**What you have to do:** Output each record exactly. Leave none out.

(Stored data entries)
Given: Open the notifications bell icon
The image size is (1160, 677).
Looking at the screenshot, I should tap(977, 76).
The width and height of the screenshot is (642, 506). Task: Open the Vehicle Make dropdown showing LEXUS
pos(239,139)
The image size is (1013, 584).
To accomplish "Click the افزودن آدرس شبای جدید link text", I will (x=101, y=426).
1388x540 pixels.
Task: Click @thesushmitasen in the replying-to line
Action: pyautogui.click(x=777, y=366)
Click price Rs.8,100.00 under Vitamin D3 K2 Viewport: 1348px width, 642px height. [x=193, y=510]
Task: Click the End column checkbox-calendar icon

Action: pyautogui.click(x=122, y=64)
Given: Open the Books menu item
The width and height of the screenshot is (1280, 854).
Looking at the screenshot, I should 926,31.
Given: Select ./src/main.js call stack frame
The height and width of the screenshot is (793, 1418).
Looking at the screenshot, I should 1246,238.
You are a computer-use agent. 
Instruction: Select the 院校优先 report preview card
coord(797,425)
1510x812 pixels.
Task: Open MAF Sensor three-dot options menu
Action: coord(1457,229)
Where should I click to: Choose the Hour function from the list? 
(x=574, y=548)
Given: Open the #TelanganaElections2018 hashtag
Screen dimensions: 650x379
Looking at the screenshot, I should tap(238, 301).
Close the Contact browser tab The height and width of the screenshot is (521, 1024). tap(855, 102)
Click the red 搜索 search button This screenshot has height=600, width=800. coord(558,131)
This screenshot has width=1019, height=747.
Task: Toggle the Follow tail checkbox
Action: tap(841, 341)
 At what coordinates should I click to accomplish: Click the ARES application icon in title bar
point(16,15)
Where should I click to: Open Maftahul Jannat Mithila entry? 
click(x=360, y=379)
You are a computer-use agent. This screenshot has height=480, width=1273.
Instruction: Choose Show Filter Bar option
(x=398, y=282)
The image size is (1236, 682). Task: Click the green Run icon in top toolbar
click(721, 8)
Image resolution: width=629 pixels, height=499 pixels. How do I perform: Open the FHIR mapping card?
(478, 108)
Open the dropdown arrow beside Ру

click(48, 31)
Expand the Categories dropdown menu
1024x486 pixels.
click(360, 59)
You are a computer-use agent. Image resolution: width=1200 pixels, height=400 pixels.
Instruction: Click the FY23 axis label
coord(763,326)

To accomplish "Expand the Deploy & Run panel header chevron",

**Your solution:**
Given: Open the notifications bell icon
The image size is (1160, 677).
Looking at the screenshot, I should tap(977, 76).
The width and height of the screenshot is (642, 506). Task: Open the Vehicle Make dropdown showing LEXUS
pos(239,139)
The image size is (1013, 584).
To accomplish "Click the افزودن آدرس شبای جدید link text", I will (x=101, y=426).
1388x540 pixels.
Task: Click @thesushmitasen in the replying-to line
Action: pyautogui.click(x=777, y=366)
Click price Rs.8,100.00 under Vitamin D3 K2 Viewport: 1348px width, 642px height. [x=193, y=510]
Task: Click the End column checkbox-calendar icon

Action: pyautogui.click(x=122, y=64)
Given: Open the Books menu item
The width and height of the screenshot is (1280, 854).
Looking at the screenshot, I should 926,31.
Given: Select ./src/main.js call stack frame
The height and width of the screenshot is (793, 1418).
Looking at the screenshot, I should 1246,238.
You are a computer-use agent. 
Instruction: Select the 院校优先 report preview card
coord(797,425)
1510x812 pixels.
Task: Open MAF Sensor three-dot options menu
Action: coord(1457,229)
Where should I click to: Choose the Hour function from the list? 
(x=574, y=548)
Given: Open the #TelanganaElections2018 hashtag
Screen dimensions: 650x379
Looking at the screenshot, I should tap(238, 301).
Close the Contact browser tab The height and width of the screenshot is (521, 1024). tap(855, 102)
Click the red 搜索 search button This screenshot has height=600, width=800. coord(558,131)
This screenshot has width=1019, height=747.
Task: Toggle the Follow tail checkbox
Action: tap(841, 341)
 At what coordinates should I click to accomplish: Click the ARES application icon in title bar
point(16,15)
Where should I click to: Open Maftahul Jannat Mithila entry? 
click(x=360, y=379)
You are a computer-use agent. This screenshot has height=480, width=1273.
Instruction: Choose Show Filter Bar option
(x=398, y=282)
The image size is (1236, 682). Task: Click the green Run icon in top toolbar
click(721, 8)
Image resolution: width=629 pixels, height=499 pixels. How do I perform: Open the FHIR mapping card?
(478, 108)
Open the dropdown arrow beside Ру

click(48, 31)
Expand the Categories dropdown menu
1024x486 pixels.
click(360, 59)
You are a computer-use agent. Image resolution: width=1200 pixels, height=400 pixels.
Instruction: Click the FY23 axis label
coord(763,326)

To accomplish "Expand the Deploy & Run panel header chevron",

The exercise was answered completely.